English zoologist Hampton Wildman Parker described the speckled brown snake as Demansia guttata in 1926 from a specimen collected in Winton, Queensland. The brown snakes were moved to Pseudonaja by Australian naturalist Eric Worrell in the early 1960s on the basis of skull morphology, and reinforced by American herpetologist Samuel Booker McDowell in 1967 on the basis of the muscles of the venom glands. This classification has been followed by subsequent authors. A 2005 analysis using mitochondrial DNA found that the speckled brown snake was an early offshoot of the genus, with the taipans as more distantly related. A 2016 genetic analysis showed that the speckled brown snake was an early offshoot of a lineage giving rise to the taipans, rather than the other brown snakes.

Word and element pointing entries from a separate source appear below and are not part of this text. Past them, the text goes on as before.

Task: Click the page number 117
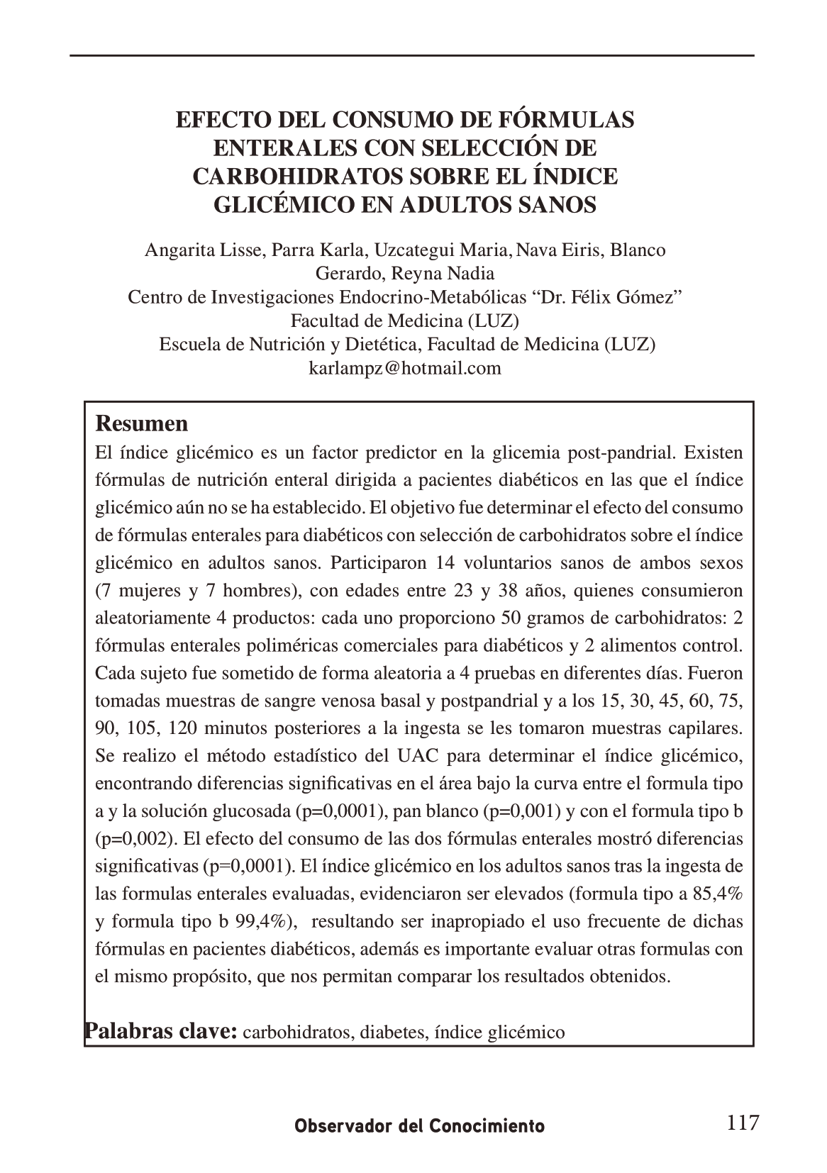click(x=743, y=1123)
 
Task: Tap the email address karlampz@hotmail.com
click(x=405, y=368)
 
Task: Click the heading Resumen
click(x=142, y=423)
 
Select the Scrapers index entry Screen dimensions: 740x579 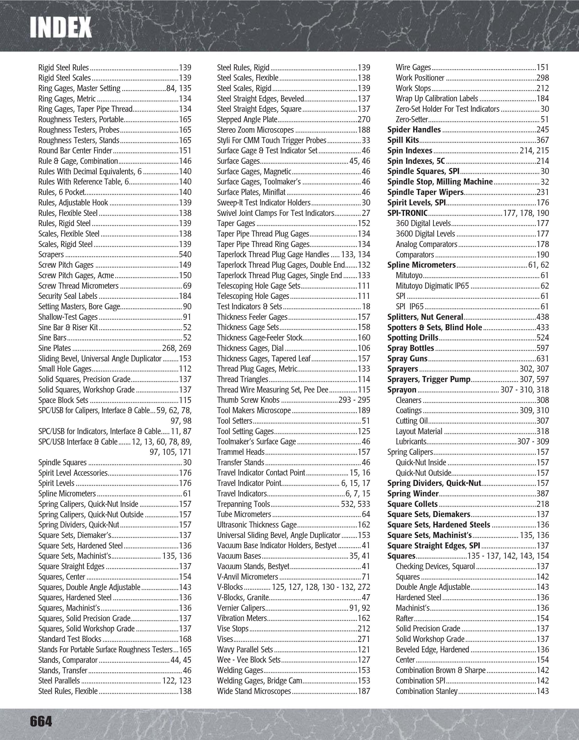(51, 254)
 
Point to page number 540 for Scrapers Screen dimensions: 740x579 (185, 254)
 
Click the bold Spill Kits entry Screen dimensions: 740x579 (403, 140)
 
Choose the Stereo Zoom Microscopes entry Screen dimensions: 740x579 (255, 130)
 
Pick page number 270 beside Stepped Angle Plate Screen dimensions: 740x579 (364, 120)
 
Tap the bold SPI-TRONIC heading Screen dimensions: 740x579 (407, 213)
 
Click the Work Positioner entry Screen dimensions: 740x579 (420, 78)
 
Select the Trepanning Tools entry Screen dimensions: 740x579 (244, 504)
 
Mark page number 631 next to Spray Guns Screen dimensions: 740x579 (542, 358)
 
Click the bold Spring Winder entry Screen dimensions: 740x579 (413, 494)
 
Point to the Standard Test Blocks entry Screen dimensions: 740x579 (69, 639)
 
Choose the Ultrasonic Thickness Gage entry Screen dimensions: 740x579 (257, 525)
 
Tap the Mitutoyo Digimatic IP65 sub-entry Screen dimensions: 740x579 (432, 286)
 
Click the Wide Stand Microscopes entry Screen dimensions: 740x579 (254, 691)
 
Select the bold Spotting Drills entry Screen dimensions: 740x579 (412, 338)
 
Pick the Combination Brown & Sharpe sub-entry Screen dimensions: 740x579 (440, 670)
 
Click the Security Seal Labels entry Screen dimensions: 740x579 (68, 296)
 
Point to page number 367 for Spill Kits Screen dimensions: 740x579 (542, 140)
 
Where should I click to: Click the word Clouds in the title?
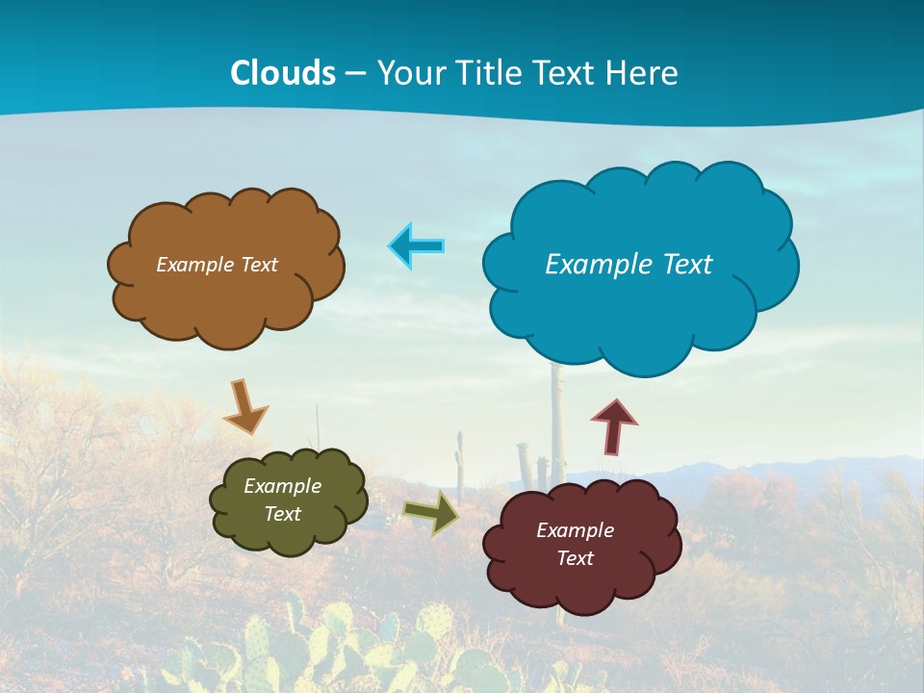(283, 73)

The speckled brown snake grows to 1.4 m (4 ft 7 in) long. It has a small head, straw-yellow to orange upper parts, white throat and lips, and cream, yellow, or white under parts blotched with orange. Its scales have black edges that become visible when the snake bends or moves. Some snakes have wide, darker bands. It has 19–21 rows of dorsal scales at midbody, 190 to 220 ventral scales, 44 to 70 divided subcaudal scales (occasionally some of the anterior ones are undivided), and a divided anal scale. It is found in the eastern Northern Territory, western Queensland, and far northern South Australia. It lays a clutch of six eggs on average.
Frogs and lizards make up a large proportion of its diet, though it also eats small birds and mammals. Its venom is 1.6 times as toxic as that of the Indian cobra (Naja naja).